Il partito che non c’è
di Fedez e Ferragni

Magari non sempre tutto si tiene, ma qualcosa sì. Sarà un caso che la sparata di Fedez contro Lega e Rai sulla proposta di legge Zan, arrivi poco tempo dopo l’ingresso della sua consorte, Chiara Ferragni, nel Cda di Tod’s, genialata di Diego Della Valle per intercettare e anche indirizzare i gusti calzaturieri dei giovani?

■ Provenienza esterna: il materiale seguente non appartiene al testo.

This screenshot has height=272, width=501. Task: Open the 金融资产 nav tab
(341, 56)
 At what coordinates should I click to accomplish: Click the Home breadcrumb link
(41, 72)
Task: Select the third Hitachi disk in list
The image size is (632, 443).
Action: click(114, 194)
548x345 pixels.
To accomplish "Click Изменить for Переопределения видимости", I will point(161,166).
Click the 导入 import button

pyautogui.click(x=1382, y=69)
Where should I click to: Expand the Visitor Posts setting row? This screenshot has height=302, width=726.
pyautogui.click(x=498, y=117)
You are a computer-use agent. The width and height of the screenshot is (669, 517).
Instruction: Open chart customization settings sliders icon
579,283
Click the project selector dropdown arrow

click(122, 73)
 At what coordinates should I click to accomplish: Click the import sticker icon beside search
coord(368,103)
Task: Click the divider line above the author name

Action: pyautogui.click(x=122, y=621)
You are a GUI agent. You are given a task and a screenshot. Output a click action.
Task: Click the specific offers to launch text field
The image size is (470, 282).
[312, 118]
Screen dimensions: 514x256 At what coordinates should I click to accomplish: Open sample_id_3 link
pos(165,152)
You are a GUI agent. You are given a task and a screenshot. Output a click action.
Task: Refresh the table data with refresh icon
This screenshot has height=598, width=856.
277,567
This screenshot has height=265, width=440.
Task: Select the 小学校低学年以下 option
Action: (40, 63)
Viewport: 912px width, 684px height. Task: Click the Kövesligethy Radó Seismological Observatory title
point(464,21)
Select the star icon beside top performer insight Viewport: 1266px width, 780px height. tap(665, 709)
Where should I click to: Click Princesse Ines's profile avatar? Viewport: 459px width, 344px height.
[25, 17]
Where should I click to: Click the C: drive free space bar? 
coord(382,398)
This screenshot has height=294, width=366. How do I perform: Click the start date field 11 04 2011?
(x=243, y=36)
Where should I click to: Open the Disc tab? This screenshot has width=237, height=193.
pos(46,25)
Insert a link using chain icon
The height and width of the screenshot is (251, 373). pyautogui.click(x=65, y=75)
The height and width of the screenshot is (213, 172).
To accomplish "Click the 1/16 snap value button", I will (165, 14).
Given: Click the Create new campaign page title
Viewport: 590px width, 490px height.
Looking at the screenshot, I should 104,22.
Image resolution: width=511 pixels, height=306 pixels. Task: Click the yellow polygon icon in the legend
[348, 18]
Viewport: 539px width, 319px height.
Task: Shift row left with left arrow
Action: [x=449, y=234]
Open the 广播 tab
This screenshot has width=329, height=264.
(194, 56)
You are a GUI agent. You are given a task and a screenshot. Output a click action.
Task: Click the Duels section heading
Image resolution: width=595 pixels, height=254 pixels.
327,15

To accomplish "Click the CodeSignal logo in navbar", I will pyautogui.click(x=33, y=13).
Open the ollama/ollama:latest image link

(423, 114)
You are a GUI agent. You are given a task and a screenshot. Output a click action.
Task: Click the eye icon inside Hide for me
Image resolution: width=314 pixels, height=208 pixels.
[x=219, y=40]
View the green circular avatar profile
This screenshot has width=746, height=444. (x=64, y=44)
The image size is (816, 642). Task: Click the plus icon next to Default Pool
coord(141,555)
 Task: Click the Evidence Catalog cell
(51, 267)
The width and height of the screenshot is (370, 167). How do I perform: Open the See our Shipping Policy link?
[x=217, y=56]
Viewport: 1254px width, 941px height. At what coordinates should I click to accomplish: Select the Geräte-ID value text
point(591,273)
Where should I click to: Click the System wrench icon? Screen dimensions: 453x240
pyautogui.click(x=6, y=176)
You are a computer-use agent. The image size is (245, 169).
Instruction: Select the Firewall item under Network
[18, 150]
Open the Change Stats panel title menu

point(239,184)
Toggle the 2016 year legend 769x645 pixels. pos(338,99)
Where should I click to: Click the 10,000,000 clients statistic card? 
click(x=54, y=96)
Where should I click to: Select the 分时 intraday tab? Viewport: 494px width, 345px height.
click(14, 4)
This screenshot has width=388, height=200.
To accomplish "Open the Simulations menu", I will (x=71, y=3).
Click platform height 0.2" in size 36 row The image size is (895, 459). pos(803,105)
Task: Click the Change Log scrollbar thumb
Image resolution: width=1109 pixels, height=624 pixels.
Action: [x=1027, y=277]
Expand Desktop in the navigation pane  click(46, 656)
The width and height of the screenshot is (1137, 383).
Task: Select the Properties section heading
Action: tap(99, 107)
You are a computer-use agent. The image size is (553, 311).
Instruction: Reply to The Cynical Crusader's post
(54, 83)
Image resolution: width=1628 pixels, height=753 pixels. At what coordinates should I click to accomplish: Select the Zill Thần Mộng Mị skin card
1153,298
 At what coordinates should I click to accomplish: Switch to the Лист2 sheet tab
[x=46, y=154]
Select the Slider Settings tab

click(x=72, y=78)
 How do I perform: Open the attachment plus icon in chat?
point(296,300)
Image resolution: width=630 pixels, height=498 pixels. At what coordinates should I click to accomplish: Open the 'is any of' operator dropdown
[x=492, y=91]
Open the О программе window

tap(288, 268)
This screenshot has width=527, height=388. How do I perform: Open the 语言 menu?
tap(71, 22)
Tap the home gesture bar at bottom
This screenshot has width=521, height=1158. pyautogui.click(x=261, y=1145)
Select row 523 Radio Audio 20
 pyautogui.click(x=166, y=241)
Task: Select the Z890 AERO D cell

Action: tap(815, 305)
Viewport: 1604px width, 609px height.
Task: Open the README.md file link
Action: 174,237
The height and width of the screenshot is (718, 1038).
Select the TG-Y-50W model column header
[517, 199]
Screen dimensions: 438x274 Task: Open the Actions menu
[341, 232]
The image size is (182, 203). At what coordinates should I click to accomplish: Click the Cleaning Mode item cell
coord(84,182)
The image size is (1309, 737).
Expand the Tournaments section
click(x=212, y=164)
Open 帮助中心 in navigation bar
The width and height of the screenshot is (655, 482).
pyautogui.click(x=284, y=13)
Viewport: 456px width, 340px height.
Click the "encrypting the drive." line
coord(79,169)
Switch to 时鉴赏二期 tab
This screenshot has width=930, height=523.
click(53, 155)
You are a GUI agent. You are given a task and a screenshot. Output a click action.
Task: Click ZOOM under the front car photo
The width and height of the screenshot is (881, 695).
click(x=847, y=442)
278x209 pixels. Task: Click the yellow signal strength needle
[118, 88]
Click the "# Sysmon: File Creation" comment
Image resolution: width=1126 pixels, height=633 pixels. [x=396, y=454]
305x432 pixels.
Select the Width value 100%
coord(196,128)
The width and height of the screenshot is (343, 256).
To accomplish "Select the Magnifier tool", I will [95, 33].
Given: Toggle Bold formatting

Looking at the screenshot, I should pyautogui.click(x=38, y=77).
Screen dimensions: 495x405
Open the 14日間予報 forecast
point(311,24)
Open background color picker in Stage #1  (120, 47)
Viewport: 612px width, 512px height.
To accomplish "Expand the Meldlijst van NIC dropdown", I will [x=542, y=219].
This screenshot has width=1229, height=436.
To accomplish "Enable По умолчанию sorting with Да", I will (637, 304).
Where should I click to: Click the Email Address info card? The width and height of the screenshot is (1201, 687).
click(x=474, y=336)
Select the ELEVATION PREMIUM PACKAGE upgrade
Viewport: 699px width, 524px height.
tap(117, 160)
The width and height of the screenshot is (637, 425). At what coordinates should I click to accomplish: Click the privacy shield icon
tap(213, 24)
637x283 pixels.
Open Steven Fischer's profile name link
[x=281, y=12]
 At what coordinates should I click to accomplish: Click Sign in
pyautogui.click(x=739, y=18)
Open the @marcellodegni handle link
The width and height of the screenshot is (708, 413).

Antonio Polito, su Corriere, l’ha buttata lì. Se l’intervento di Fedez al concertone del Primo Maggio preludesse a un impegno politico della “ditta”, questa sì davvero nel senso di azienda, di famiglia? In fondo, si sottolinea nell’editoriale, abbiamo avuto un imprenditore nel campo delle telecomunicazioni e un comico capaci, nel giro di poco tempo, di fondare un partito e vincere le elezioni. Ai più attenti in materia non è sfuggito neppure l’accentuato attivismo social della signora Fedez per difendere e sostenere il consorte dopo la prevedibile bufera che lo ha investito. D’altra parte con i temi toccati dal cantautore: i diritti civili e la Rai partitocratizzata ce n’è per quasi una legislatura.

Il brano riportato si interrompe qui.